As the current economic crisis lags on in Venezuela, creating a mounting desperation, humans waiting in grocery lines for hours, facing shortages of essential goods and enduring ongoing difficulties with the plummeting value of the Venezuelan dollar, aren’t the only ones in misery these days. At least fifty animals have starved to death since February in the Caricuao Zoo, ranging from birds to pigs, porcupines, tapirs and rabbits, many having gone hungry for two entire weeks prior.
While lions and elephants are currently being fed tropical fruits and pumpkin in the absence of traditionally supplied raw meat, other large wildcats are being fed slaughtered horses from a nearby race track, some residents view the situation at the zoo as “a metaphor for Venezuelan suffering,” such as in the words of Marlene Sifontes, union leader for INPARQUES (National Parks Institute) employees. People are just as hungry as the zoo creatures in some cases, hunting stray dogs, pigeons and even neighborhood cats for food—proving that animals aren’t safe outside the zoo in the current economic climate either.
Other World Zoos Face Similar Crises
Other zoos like one in the Paraguana Peninsula area of Venezuela where three animals died in May, are attempting to relocate their animals to another zoo not facing such an emergency several hundred miles away. Donations are being sought from businesses in some regions, asking people to give what they can of fruits, meat or vegetables for the cash-strapped zoos.

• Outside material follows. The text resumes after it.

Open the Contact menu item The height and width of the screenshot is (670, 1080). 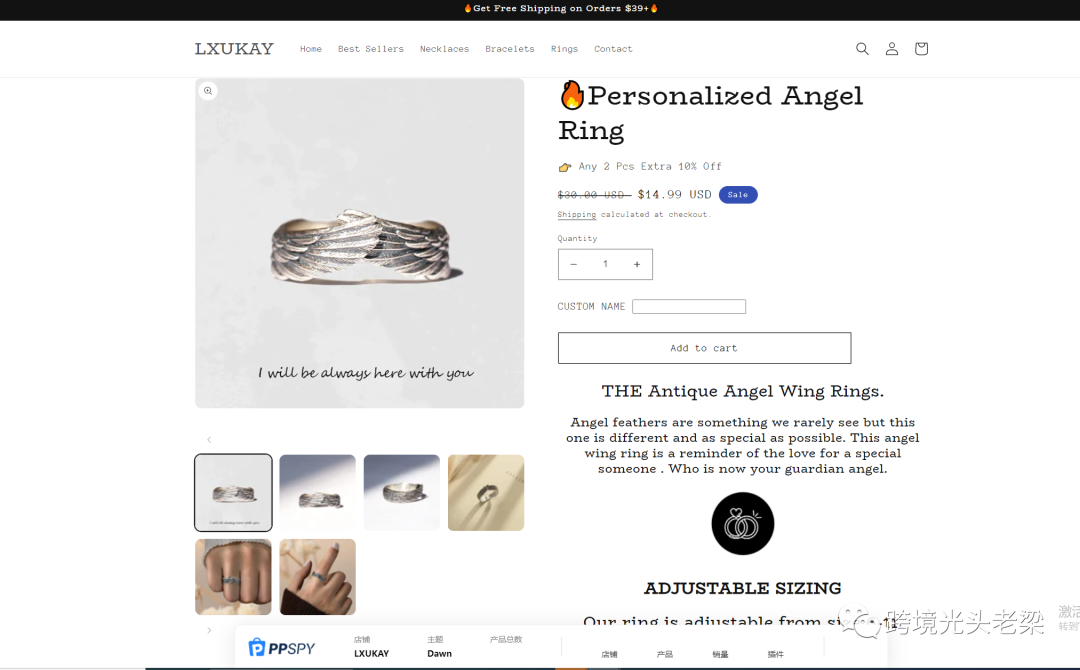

Some animal welfare groups are getting involved, and others are in contact globally. In other parts of the world, similar situations are ongoing. In Gaza, for example, Four Paws animal protection agency of the U.S. is raising money to have a zoo closed under similar circumstances. The Taiz Zoo in southwestern Yemen faces similar challenges as well.
Gail A’Brunzo of the International Fund for Animal Welfare has stated, “It all comes down to organizational management; if the zoo is in imminent financial crisis, they need to take steps to provide for these animals. Ailing zoos should reach out to partner zoos or organizations that might be able to help, she adds. “This does not appear to be a short-term thing.”
But how did the situation get so dire?
There are as many theories as there are tragedies going on in the country of Venezuela. From some who blame the oil price plunge to those who trace poor government back to the 1970s to still more who think the United States had it in for the demise of current Venezuelan President Maduro since Hugo Chavez went into the hospital with cancer, no one can give an easy answer. But one thing is for sure—there is no end in sight for either human or beast.